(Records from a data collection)
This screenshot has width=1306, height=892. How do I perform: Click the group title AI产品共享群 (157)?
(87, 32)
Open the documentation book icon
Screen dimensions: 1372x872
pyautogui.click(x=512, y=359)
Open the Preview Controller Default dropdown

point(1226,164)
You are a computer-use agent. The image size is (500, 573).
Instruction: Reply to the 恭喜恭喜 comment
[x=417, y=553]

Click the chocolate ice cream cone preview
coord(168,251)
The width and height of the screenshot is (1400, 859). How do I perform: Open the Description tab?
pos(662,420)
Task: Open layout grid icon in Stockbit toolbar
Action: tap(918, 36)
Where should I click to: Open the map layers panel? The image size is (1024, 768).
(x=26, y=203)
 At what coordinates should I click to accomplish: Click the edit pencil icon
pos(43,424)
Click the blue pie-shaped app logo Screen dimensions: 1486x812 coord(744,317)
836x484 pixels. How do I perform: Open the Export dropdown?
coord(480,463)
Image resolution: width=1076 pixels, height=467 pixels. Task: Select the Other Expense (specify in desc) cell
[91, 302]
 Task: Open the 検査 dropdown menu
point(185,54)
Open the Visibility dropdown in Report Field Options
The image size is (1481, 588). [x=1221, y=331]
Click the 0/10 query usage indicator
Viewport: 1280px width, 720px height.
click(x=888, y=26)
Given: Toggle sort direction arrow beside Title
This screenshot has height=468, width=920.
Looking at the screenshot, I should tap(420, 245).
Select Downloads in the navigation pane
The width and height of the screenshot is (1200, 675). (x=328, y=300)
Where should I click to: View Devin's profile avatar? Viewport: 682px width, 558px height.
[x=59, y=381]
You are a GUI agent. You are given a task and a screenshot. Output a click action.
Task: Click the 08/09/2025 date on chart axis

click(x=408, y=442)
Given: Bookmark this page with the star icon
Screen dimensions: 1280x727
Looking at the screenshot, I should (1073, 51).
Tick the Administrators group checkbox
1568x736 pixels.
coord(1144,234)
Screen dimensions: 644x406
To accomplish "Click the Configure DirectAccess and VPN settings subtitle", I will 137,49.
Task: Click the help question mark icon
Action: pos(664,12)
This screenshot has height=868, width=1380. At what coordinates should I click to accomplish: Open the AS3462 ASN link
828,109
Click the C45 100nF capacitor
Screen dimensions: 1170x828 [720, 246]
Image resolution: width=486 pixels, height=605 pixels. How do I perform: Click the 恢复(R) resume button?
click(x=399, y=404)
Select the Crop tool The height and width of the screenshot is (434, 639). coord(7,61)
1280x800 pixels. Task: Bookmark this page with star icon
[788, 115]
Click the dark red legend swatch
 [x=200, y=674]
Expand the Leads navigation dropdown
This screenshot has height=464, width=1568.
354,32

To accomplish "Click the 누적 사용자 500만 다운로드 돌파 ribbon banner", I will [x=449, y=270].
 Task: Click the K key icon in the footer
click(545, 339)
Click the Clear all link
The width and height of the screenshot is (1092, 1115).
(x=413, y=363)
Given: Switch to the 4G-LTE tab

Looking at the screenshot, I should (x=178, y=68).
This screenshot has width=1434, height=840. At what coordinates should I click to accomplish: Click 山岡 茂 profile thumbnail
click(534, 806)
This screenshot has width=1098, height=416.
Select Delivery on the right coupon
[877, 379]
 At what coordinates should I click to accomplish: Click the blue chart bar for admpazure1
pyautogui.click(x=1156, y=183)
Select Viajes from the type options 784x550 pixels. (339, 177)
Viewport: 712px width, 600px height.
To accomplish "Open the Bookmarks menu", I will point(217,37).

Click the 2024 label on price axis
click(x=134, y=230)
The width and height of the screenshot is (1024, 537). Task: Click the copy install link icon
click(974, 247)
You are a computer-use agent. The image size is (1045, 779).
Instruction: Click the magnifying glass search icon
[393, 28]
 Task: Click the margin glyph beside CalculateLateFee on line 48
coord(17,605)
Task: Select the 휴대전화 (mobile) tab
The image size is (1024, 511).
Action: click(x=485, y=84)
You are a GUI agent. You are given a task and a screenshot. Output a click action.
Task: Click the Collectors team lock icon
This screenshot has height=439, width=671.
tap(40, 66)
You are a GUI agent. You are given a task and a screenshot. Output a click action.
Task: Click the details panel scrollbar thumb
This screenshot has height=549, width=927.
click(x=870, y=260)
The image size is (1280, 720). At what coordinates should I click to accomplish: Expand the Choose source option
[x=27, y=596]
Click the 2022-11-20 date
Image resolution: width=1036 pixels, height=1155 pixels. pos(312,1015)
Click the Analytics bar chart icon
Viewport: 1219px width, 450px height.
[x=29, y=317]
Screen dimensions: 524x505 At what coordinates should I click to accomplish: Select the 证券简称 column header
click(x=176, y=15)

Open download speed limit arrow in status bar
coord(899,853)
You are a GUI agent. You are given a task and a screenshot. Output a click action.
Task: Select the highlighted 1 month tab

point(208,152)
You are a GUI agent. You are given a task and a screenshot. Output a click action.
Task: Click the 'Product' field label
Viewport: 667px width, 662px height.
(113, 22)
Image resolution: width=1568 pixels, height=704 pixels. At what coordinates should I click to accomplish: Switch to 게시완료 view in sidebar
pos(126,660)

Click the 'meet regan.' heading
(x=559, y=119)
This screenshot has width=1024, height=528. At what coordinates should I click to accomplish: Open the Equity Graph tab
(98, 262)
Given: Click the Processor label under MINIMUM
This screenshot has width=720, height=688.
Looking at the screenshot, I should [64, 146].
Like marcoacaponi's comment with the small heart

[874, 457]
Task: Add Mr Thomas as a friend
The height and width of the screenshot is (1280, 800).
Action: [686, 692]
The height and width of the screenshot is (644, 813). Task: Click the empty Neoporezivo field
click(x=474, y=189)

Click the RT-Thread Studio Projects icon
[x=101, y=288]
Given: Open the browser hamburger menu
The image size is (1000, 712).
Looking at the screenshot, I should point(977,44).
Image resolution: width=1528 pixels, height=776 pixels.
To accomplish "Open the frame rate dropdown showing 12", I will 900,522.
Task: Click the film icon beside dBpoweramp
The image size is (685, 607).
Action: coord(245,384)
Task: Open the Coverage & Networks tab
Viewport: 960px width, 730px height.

◆ **Prompt**
Copy the data. Make sure every line matches exactly.

◆ **Written answer**
This screenshot has width=1306, height=892. How do I perform: Click the group title AI产品共享群 (157)?
(87, 32)
Open the documentation book icon
Screen dimensions: 1372x872
pyautogui.click(x=512, y=359)
Open the Preview Controller Default dropdown

point(1226,164)
You are a computer-use agent. The image size is (500, 573).
Instruction: Reply to the 恭喜恭喜 comment
[x=417, y=553]

Click the chocolate ice cream cone preview
coord(168,251)
The width and height of the screenshot is (1400, 859). How do I perform: Open the Description tab?
pos(662,420)
Task: Open layout grid icon in Stockbit toolbar
Action: tap(918, 36)
Where should I click to: Open the map layers panel? The image size is (1024, 768).
(x=26, y=203)
 At what coordinates should I click to accomplish: Click the edit pencil icon
pos(43,424)
Click the blue pie-shaped app logo Screen dimensions: 1486x812 coord(744,317)
836x484 pixels. How do I perform: Open the Export dropdown?
coord(480,463)
Image resolution: width=1076 pixels, height=467 pixels. Task: Select the Other Expense (specify in desc) cell
[91, 302]
 Task: Open the 検査 dropdown menu
point(185,54)
Open the Visibility dropdown in Report Field Options
The image size is (1481, 588). [x=1221, y=331]
Click the 0/10 query usage indicator
Viewport: 1280px width, 720px height.
click(x=888, y=26)
Given: Toggle sort direction arrow beside Title
This screenshot has height=468, width=920.
Looking at the screenshot, I should tap(420, 245).
Select Downloads in the navigation pane
The width and height of the screenshot is (1200, 675). (x=328, y=300)
Where should I click to: View Devin's profile avatar? Viewport: 682px width, 558px height.
[x=59, y=381]
You are a GUI agent. You are given a task and a screenshot. Output a click action.
Task: Click the 08/09/2025 date on chart axis

click(x=408, y=442)
Given: Bookmark this page with the star icon
Screen dimensions: 1280x727
Looking at the screenshot, I should (1073, 51).
Tick the Administrators group checkbox
1568x736 pixels.
coord(1144,234)
Screen dimensions: 644x406
To accomplish "Click the Configure DirectAccess and VPN settings subtitle", I will 137,49.
Task: Click the help question mark icon
Action: pos(664,12)
This screenshot has height=868, width=1380. At what coordinates should I click to accomplish: Open the AS3462 ASN link
828,109
Click the C45 100nF capacitor
Screen dimensions: 1170x828 [720, 246]
Image resolution: width=486 pixels, height=605 pixels. How do I perform: Click the 恢复(R) resume button?
click(x=399, y=404)
Select the Crop tool The height and width of the screenshot is (434, 639). coord(7,61)
1280x800 pixels. Task: Bookmark this page with star icon
[788, 115]
Click the dark red legend swatch
 [x=200, y=674]
Expand the Leads navigation dropdown
This screenshot has height=464, width=1568.
354,32

To accomplish "Click the 누적 사용자 500만 다운로드 돌파 ribbon banner", I will [x=449, y=270].
 Task: Click the K key icon in the footer
click(545, 339)
Click the Clear all link
The width and height of the screenshot is (1092, 1115).
(x=413, y=363)
Given: Switch to the 4G-LTE tab

Looking at the screenshot, I should (x=178, y=68).
This screenshot has width=1434, height=840. At what coordinates should I click to accomplish: Click 山岡 茂 profile thumbnail
click(534, 806)
This screenshot has width=1098, height=416.
Select Delivery on the right coupon
[877, 379]
 At what coordinates should I click to accomplish: Click the blue chart bar for admpazure1
pyautogui.click(x=1156, y=183)
Select Viajes from the type options 784x550 pixels. (339, 177)
Viewport: 712px width, 600px height.
To accomplish "Open the Bookmarks menu", I will point(217,37).

Click the 2024 label on price axis
click(x=134, y=230)
The width and height of the screenshot is (1024, 537). Task: Click the copy install link icon
click(974, 247)
You are a computer-use agent. The image size is (1045, 779).
Instruction: Click the magnifying glass search icon
[393, 28]
 Task: Click the margin glyph beside CalculateLateFee on line 48
coord(17,605)
Task: Select the 휴대전화 (mobile) tab
The image size is (1024, 511).
Action: click(x=485, y=84)
You are a GUI agent. You are given a task and a screenshot. Output a click action.
Task: Click the Collectors team lock icon
This screenshot has height=439, width=671.
tap(40, 66)
You are a GUI agent. You are given a task and a screenshot. Output a click action.
Task: Click the details panel scrollbar thumb
This screenshot has height=549, width=927.
click(x=870, y=260)
The image size is (1280, 720). At what coordinates should I click to accomplish: Expand the Choose source option
[x=27, y=596]
Click the 2022-11-20 date
Image resolution: width=1036 pixels, height=1155 pixels. pos(312,1015)
Click the Analytics bar chart icon
Viewport: 1219px width, 450px height.
[x=29, y=317]
Screen dimensions: 524x505 At what coordinates should I click to accomplish: Select the 证券简称 column header
click(x=176, y=15)

Open download speed limit arrow in status bar
coord(899,853)
You are a GUI agent. You are given a task and a screenshot. Output a click action.
Task: Select the highlighted 1 month tab

point(208,152)
You are a GUI agent. You are given a task and a screenshot. Output a click action.
Task: Click the 'Product' field label
Viewport: 667px width, 662px height.
(113, 22)
Image resolution: width=1568 pixels, height=704 pixels. At what coordinates should I click to accomplish: Switch to 게시완료 view in sidebar
pos(126,660)

Click the 'meet regan.' heading
(x=559, y=119)
This screenshot has width=1024, height=528. At what coordinates should I click to accomplish: Open the Equity Graph tab
(98, 262)
Given: Click the Processor label under MINIMUM
This screenshot has width=720, height=688.
Looking at the screenshot, I should [64, 146].
Like marcoacaponi's comment with the small heart

[874, 457]
Task: Add Mr Thomas as a friend
The height and width of the screenshot is (1280, 800).
Action: [686, 692]
The height and width of the screenshot is (644, 813). Task: Click the empty Neoporezivo field
click(x=474, y=189)

Click the RT-Thread Studio Projects icon
[x=101, y=288]
Given: Open the browser hamburger menu
The image size is (1000, 712).
Looking at the screenshot, I should point(977,44).
Image resolution: width=1528 pixels, height=776 pixels.
To accomplish "Open the frame rate dropdown showing 12", I will 900,522.
Task: Click the film icon beside dBpoweramp
The image size is (685, 607).
Action: coord(245,384)
Task: Open the Coverage & Networks tab
Viewport: 960px width, 730px height.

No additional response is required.